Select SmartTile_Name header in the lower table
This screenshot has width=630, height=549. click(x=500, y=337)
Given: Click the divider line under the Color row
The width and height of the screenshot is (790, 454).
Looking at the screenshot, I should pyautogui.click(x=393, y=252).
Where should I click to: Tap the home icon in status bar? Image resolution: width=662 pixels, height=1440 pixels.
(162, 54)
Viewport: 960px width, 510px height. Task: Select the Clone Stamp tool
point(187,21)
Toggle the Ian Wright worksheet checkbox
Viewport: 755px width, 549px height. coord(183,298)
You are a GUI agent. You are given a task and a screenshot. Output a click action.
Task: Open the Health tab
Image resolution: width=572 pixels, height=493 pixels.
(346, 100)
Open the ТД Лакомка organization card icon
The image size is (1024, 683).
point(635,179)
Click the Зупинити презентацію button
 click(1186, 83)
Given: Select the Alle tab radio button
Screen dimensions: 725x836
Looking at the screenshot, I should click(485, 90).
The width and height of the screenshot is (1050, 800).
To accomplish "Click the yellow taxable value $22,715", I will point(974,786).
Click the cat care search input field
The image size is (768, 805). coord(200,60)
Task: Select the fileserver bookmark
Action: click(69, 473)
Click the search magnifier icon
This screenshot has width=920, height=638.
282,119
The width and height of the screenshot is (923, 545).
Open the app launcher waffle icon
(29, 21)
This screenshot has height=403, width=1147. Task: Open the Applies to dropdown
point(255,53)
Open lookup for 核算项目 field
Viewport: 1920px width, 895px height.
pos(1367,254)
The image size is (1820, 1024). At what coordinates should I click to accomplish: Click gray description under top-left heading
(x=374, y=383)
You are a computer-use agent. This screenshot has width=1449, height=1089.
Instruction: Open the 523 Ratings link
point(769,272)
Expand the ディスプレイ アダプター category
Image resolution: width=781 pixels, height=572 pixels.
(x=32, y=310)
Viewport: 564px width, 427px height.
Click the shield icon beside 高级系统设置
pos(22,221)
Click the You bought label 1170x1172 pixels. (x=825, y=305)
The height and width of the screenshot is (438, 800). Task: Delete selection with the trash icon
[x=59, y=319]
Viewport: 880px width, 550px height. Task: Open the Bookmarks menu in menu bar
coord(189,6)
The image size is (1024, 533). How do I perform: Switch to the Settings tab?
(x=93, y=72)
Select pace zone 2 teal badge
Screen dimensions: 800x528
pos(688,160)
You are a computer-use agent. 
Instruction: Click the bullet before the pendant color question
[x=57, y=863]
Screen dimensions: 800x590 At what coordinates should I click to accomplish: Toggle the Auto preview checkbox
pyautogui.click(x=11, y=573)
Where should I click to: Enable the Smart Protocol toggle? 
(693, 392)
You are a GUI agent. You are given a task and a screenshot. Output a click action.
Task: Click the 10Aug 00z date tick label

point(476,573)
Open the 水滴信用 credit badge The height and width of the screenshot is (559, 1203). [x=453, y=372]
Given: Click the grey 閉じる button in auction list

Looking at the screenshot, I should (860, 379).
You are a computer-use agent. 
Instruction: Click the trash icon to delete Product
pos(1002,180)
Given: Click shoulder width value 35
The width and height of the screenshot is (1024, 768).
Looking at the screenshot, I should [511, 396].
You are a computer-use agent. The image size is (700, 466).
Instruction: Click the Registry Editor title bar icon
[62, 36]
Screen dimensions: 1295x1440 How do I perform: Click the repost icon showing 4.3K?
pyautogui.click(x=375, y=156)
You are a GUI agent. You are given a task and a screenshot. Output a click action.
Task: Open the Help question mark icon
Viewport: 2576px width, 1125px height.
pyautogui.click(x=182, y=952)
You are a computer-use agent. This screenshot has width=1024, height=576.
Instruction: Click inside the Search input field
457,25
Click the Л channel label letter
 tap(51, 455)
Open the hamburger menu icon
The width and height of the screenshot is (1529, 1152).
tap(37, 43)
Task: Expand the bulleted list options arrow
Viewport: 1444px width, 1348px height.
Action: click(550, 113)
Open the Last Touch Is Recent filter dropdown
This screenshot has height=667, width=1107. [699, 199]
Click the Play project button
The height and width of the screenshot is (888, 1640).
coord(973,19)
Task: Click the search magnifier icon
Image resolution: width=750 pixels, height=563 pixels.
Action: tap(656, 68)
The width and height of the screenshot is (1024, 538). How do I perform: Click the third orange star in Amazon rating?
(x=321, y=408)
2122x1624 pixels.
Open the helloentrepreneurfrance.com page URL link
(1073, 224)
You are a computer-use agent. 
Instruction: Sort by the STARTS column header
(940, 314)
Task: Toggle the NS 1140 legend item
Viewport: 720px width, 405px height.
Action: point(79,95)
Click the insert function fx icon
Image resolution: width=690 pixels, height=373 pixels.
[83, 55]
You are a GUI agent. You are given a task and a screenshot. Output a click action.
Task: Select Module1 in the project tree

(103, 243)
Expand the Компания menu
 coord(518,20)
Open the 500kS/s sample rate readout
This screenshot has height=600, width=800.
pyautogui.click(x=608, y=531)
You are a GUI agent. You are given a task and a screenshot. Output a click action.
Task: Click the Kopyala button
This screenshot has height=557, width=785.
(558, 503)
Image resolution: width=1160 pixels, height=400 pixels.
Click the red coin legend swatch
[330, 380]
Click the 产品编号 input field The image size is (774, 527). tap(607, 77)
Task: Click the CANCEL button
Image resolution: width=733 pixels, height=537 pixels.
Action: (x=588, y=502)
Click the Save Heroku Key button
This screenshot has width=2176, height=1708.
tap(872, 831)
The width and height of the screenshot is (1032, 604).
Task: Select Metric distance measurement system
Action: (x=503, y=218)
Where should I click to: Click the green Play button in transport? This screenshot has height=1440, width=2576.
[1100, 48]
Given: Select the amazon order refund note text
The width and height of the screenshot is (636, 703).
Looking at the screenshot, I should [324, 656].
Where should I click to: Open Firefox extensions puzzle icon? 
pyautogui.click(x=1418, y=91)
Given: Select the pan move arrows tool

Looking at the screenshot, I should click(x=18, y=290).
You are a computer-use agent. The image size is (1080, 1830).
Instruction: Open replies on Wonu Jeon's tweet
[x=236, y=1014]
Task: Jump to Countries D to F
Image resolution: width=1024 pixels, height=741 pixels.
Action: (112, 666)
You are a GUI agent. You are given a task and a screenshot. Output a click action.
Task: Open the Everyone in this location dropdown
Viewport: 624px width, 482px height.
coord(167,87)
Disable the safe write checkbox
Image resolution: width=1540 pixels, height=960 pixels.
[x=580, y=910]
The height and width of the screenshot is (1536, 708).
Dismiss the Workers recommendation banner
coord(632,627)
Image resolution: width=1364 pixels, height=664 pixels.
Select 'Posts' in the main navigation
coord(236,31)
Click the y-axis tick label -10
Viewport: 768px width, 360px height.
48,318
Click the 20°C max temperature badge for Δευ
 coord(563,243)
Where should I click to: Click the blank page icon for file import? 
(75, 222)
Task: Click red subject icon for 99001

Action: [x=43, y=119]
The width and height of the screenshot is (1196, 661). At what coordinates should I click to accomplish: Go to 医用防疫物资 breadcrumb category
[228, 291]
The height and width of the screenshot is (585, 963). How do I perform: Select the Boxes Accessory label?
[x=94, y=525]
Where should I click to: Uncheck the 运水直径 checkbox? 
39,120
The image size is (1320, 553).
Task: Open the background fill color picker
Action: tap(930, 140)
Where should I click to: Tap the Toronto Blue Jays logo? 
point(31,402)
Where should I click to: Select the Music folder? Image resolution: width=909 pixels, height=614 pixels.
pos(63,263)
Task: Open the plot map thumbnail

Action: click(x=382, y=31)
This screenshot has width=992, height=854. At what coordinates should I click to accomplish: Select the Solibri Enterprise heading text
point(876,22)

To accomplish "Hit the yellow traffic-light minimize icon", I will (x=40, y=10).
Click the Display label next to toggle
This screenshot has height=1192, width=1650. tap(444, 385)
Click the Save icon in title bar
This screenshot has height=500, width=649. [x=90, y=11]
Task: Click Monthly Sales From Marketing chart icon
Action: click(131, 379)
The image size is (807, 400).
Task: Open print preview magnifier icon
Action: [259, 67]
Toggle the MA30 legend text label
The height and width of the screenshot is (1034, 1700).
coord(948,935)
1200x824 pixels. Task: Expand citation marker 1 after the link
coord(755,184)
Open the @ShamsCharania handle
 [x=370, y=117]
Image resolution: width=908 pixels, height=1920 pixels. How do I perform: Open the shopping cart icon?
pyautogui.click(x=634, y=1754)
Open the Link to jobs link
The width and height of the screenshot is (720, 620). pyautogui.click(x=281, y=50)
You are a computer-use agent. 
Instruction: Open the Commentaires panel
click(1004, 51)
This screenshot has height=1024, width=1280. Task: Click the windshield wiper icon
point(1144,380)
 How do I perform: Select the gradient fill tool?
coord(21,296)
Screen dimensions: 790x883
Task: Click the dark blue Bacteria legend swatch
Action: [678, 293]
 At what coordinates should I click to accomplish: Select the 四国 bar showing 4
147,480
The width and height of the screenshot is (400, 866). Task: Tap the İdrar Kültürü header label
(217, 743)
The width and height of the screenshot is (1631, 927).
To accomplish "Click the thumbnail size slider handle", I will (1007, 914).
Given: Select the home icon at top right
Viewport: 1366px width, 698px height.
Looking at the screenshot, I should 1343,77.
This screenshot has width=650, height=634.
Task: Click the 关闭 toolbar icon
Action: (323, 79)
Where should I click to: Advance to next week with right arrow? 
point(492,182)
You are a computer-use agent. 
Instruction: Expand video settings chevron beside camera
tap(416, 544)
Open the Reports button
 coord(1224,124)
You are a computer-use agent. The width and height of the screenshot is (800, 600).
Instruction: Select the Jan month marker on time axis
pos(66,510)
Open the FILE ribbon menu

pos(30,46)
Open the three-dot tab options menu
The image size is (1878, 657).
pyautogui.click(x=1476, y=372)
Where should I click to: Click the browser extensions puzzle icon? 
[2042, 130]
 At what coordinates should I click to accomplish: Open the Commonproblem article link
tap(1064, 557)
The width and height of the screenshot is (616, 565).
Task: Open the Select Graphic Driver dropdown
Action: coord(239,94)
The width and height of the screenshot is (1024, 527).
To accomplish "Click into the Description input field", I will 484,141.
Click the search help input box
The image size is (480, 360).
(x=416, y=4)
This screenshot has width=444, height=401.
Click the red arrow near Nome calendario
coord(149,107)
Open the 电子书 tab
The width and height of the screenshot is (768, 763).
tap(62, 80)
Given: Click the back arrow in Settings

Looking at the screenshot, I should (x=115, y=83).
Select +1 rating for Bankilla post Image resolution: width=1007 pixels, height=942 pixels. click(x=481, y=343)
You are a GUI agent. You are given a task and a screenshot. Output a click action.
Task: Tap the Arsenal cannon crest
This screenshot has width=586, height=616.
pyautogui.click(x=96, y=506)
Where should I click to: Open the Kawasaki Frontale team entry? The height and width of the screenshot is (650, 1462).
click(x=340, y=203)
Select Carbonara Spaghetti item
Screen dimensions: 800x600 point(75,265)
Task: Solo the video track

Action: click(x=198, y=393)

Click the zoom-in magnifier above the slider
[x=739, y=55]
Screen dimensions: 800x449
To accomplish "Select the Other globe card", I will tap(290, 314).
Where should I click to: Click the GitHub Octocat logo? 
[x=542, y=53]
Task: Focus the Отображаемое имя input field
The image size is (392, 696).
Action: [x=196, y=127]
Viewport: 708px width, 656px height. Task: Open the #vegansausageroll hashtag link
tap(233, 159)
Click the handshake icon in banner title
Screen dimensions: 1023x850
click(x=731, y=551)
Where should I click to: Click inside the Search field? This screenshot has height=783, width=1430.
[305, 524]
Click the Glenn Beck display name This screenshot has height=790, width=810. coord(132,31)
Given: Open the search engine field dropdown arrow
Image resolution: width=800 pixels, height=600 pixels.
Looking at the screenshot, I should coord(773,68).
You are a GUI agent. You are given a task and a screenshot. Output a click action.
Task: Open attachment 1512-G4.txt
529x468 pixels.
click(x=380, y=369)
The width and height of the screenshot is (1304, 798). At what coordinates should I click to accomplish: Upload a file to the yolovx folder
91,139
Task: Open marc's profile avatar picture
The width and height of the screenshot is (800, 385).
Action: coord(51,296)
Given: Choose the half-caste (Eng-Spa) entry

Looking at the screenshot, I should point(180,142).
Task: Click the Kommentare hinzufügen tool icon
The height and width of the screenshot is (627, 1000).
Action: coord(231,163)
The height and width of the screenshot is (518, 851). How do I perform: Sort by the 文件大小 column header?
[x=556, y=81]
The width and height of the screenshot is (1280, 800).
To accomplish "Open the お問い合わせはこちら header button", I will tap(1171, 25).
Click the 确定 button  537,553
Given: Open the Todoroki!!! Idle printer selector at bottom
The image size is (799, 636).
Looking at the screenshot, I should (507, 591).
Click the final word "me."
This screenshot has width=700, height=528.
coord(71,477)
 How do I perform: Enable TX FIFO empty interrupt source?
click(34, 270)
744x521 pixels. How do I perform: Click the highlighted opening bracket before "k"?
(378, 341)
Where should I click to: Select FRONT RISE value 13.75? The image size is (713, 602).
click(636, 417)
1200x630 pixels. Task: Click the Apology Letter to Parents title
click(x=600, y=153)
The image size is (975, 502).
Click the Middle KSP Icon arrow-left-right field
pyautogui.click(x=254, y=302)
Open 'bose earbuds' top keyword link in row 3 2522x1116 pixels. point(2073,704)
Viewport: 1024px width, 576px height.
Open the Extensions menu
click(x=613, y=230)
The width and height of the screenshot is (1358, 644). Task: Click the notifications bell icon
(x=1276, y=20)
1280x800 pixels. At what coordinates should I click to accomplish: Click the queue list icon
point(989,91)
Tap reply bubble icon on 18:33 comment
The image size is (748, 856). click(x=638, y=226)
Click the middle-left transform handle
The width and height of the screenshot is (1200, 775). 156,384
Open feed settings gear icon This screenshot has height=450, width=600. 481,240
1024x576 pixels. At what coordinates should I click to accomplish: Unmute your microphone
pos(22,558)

• • •

PROBLEM REQUIREMENTS> Find every line above that contains the word "yellow", and return each one.

WORKED SOLUTION>
To accomplish "Click the yellow taxable value $22,715", I will point(974,786).
To accomplish "Hit the yellow traffic-light minimize icon", I will (x=40, y=10).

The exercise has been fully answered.